Um, well, no; actually, that’s wrong. I mean objectively, that’s wrong. What both of us failed to take into account in our assumption is that my 5 foot, 4 inch frame and pear-shaped body-type realistically will not allow me to be the fastest woman in the world.


I mean, let’s face it, there’s more than just training that got Michael Phelps where he is - he’s also basically built like marine life.


As it turns out, there is so much more to any one person’s successes, accomplishments, and failures than that one person; no matter their dedication and perseverance. There are other people, there is environment, there is opportunity or lack thereof. There are a million little moments that add up to one person’s experience.


And we may unwittingly diminish that experience when we say if I can do it, you can do it. We might miss the struggle they’ve been through trying to get where we are or we might miss the energy they’ve put into getting somewhere else.


And what about what happens to us when we hear the same? If you struggle with comparison, for instance, it can lead you down the rabbit hole of other people can do this, I should be able to do this, what is wrong with me?

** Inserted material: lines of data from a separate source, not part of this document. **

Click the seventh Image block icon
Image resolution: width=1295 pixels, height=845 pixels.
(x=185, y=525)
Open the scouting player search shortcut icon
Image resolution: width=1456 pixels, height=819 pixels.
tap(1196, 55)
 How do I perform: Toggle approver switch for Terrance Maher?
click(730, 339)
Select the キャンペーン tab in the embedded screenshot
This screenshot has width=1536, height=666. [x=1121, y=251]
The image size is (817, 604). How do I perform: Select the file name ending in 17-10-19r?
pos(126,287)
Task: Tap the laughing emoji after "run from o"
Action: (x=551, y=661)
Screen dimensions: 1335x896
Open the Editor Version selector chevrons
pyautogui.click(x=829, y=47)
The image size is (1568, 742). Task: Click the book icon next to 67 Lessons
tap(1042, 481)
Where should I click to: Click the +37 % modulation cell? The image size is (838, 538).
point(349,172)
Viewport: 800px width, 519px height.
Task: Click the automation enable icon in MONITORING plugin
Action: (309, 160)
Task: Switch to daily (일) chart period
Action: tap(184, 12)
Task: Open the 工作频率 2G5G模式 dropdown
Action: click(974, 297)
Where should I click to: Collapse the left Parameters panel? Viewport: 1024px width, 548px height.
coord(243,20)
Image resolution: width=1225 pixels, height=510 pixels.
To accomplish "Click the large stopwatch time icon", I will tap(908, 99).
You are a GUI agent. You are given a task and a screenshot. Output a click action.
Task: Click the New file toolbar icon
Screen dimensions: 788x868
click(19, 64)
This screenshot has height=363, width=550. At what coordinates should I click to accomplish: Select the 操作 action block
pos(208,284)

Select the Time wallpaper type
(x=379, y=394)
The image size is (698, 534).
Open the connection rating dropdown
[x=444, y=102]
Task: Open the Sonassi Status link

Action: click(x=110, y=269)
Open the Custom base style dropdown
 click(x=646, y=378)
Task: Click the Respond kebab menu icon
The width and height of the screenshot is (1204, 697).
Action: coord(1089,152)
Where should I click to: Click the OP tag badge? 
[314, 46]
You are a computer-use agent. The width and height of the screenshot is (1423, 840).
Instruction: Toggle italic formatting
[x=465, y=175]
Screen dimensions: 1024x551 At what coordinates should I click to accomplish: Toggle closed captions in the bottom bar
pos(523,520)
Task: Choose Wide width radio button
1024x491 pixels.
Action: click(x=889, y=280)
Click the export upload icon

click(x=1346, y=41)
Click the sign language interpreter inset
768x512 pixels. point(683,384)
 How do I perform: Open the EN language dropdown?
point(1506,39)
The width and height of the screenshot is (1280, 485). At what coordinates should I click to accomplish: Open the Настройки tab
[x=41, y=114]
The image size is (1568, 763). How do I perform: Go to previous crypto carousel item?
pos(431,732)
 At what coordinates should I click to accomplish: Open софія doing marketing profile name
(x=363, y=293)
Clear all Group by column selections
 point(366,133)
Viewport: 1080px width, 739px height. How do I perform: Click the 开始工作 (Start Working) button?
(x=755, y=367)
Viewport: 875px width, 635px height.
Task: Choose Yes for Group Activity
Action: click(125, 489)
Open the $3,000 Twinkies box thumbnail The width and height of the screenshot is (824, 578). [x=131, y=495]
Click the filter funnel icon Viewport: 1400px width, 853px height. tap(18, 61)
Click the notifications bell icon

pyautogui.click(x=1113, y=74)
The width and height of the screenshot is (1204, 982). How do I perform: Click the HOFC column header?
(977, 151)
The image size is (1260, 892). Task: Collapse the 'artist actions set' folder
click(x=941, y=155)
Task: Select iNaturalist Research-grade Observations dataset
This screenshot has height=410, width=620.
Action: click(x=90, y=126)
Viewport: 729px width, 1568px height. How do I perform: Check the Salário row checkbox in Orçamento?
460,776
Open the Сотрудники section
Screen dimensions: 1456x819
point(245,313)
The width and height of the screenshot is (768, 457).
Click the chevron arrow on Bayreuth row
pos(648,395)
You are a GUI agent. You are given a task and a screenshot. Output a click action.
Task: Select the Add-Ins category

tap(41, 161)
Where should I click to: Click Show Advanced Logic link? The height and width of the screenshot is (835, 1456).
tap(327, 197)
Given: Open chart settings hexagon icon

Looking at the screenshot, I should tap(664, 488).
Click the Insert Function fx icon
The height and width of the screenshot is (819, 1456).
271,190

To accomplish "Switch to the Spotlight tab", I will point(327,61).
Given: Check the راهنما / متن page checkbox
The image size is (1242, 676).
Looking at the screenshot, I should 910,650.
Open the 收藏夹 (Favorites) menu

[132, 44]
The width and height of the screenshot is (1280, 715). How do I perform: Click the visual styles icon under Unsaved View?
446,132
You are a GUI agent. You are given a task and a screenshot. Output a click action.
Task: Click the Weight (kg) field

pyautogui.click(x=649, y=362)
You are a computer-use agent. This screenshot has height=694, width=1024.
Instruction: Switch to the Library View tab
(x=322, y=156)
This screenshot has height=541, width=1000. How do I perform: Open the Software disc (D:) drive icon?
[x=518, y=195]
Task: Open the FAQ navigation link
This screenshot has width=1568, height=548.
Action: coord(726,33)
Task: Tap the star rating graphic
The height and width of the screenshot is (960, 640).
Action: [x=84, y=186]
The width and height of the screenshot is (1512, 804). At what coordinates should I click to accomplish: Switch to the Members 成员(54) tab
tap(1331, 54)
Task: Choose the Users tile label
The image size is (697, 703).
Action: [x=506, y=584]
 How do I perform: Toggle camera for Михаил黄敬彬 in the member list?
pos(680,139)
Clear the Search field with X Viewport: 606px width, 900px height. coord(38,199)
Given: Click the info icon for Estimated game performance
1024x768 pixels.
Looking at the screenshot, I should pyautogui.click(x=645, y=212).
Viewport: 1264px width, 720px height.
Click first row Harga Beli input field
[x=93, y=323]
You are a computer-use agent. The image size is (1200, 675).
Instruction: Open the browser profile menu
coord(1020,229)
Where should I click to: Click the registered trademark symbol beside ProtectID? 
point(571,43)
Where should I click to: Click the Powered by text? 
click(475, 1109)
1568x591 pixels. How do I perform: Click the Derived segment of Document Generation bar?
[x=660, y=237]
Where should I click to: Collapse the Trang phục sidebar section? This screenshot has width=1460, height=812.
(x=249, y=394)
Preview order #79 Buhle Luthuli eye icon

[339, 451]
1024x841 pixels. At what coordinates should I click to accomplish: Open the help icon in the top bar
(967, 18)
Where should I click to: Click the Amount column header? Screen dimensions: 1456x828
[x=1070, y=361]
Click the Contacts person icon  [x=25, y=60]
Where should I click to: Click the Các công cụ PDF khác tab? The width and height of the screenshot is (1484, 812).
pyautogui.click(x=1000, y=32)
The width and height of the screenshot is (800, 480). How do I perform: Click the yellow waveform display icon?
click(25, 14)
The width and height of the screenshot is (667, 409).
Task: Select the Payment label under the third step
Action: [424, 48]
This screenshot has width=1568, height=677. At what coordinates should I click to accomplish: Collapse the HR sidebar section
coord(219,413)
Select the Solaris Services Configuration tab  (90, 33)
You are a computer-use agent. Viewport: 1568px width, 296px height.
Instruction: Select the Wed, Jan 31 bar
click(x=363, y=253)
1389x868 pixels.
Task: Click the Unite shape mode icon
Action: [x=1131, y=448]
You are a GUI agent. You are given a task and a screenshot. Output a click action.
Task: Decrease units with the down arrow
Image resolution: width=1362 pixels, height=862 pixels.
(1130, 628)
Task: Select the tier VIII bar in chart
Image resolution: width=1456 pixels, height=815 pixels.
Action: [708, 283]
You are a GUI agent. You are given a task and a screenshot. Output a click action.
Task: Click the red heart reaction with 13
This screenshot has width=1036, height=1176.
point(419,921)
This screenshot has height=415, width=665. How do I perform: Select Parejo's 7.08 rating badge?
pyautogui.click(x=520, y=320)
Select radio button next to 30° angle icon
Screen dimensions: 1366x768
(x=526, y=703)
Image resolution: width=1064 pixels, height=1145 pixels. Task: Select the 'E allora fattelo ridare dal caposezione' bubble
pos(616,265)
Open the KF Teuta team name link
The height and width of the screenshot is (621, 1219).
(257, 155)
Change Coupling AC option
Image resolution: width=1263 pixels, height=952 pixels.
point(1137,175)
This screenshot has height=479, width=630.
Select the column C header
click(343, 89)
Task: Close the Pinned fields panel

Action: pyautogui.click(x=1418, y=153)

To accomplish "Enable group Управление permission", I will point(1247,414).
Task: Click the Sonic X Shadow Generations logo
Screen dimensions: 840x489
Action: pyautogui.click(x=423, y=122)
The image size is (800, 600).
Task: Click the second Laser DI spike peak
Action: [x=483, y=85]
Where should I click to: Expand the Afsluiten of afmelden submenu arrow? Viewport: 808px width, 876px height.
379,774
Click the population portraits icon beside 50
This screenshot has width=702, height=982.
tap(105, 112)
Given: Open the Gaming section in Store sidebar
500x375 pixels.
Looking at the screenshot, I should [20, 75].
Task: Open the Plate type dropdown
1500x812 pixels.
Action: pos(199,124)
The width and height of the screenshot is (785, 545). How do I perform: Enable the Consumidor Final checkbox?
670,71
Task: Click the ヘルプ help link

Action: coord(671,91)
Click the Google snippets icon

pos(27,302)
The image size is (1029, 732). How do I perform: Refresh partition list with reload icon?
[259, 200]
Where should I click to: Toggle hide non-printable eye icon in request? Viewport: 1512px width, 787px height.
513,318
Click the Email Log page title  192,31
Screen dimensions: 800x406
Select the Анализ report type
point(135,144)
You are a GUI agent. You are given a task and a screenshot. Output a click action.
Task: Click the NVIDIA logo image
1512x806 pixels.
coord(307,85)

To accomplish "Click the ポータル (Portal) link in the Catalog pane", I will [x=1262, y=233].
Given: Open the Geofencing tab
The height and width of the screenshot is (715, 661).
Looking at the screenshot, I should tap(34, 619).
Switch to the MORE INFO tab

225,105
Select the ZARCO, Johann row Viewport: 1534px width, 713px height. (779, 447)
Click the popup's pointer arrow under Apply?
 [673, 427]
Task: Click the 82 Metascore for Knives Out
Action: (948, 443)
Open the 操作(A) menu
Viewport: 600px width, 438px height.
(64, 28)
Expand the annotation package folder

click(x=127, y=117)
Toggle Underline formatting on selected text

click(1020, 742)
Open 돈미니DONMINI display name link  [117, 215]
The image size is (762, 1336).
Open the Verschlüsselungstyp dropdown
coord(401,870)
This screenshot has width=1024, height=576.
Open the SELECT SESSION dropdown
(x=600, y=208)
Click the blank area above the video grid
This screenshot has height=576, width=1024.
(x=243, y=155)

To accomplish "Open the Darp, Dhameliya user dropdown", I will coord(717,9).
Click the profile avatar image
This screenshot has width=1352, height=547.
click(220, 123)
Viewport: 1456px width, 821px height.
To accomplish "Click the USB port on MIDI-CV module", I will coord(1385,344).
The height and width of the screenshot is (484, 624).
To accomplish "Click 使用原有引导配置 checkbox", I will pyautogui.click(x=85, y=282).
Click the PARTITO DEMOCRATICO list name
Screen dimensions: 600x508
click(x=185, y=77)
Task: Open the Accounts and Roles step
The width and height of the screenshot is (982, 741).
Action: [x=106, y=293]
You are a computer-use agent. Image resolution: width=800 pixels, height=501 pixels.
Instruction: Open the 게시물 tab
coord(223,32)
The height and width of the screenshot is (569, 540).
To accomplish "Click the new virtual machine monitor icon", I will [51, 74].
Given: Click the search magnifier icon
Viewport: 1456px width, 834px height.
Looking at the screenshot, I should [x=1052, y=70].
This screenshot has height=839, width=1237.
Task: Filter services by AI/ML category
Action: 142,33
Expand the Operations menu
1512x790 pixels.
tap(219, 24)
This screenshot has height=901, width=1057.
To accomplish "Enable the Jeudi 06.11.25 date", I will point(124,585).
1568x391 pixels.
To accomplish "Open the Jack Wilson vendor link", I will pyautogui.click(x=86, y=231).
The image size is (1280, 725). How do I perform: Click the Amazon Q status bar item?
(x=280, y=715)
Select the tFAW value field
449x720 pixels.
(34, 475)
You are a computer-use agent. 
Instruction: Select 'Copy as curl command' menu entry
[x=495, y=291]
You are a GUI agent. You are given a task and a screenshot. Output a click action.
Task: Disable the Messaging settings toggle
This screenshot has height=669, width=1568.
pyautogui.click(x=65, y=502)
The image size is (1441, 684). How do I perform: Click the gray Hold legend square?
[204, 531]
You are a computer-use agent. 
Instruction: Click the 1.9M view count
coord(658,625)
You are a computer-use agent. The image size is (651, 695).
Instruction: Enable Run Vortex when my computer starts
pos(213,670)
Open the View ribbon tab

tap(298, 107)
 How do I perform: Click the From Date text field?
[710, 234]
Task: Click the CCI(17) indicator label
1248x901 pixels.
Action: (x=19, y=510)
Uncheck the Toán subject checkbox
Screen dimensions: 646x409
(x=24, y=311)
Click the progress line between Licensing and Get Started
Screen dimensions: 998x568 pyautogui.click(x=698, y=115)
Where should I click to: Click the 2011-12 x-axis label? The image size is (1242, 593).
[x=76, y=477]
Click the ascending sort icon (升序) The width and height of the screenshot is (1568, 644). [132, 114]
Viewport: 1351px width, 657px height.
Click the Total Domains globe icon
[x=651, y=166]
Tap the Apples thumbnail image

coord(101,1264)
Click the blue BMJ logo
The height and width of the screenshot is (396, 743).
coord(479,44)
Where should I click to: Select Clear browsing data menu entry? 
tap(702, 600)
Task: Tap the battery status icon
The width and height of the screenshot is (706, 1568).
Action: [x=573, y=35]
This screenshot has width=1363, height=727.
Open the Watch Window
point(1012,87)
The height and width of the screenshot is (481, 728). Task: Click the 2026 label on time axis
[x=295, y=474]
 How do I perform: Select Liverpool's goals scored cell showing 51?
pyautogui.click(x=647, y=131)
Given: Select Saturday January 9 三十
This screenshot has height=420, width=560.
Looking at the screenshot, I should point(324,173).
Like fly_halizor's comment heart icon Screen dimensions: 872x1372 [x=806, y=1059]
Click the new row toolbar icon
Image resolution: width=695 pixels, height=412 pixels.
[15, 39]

If we’re truly serious about learning to accept ourselves and each other for who we are, we’ve got to accept what we are capable of as well as what we are not, and not as flaws or defects, but as the natural variety that exists among human beings. We’ve got to recognize how we are similar and celebrate how we are different.


We’ve got to understand that our own unique set of circumstances got us where we are - for better or for worse - and that there may be a different level of struggle involved for different people to get to the same place. Or gosh, maybe they don’t even want to get to that place and they are busy with their head down trying to get somewhere else.


No one else can know your experience after all, just as you can not know another’s. Simply realizing that I think, can go a long way and is the first step to a much more productive conversation.